In the aftermath of Draghi’s statements, Spanish yields are back below 7 percent, and Italy’s were down near 6 percent. By no means good, but certainly better. The question is how long until they start rising again. “I think the market reaction is foolish, very shortsighted,” says Mark Grant, managing director of Southwest Securities.
Draghi’s words hint at the notion that the ECB will act to lower yields by purchasing Spanish and Italian sovereign debt, just as it reluctantly did last summer. The ultimate effectiveness of that policy remains debatable. “Yields eventually rose higher than they were before they started buying last summer,” says Grant, who worries about the ECB’s ballooning balance sheet. “They’re already sitting on $4 trillion,” he says. “That’s almost twice the size of the Fed’s $2.2 trillion balance sheet. They’re putting themselves in a worse position and multiplying the risk factor.”

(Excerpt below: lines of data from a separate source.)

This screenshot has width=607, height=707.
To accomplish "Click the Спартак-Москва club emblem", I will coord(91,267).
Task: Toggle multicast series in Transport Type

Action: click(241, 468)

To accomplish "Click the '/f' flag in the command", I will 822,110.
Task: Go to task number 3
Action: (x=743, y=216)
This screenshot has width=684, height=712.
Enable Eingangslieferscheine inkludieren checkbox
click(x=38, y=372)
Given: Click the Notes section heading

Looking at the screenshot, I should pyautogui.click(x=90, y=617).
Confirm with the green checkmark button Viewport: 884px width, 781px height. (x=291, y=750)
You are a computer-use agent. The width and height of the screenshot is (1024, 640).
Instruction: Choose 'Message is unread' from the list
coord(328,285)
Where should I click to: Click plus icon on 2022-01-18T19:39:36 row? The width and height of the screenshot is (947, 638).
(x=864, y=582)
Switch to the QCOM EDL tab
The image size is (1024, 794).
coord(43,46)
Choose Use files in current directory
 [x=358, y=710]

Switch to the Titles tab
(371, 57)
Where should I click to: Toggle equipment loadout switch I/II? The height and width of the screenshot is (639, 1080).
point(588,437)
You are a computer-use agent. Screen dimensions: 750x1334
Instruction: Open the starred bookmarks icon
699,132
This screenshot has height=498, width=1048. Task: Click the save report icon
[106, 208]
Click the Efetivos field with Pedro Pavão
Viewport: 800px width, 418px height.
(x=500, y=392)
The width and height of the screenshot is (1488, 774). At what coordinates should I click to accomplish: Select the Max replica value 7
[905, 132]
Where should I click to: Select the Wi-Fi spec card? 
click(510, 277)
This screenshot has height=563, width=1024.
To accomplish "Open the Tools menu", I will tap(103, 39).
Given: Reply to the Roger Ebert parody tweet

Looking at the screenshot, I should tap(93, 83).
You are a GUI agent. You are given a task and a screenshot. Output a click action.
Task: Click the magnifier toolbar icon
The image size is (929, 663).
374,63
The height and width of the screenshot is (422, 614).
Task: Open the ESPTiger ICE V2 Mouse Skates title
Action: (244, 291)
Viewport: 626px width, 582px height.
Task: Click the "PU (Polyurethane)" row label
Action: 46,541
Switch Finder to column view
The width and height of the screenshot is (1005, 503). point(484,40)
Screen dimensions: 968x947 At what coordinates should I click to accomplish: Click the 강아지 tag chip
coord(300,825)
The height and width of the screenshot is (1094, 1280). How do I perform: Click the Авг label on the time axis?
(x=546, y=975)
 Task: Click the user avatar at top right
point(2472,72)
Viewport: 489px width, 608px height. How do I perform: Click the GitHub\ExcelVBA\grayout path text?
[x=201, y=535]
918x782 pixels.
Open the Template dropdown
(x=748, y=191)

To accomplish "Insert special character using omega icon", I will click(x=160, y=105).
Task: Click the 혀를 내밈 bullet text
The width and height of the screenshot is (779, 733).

And then, of course, there’s the problem of Europe’s stalling economy, which is making the whole debt crisis even worse. “This does nothing to prevent a recession in Europe,” says Jeffrey Bergstrand, a former Federal Reserve economist and currently a finance professor at the University of Notre Dame. “Further ECB action will stabilize things, but what the markets really want is fiscal stimulus to boost economic growth.”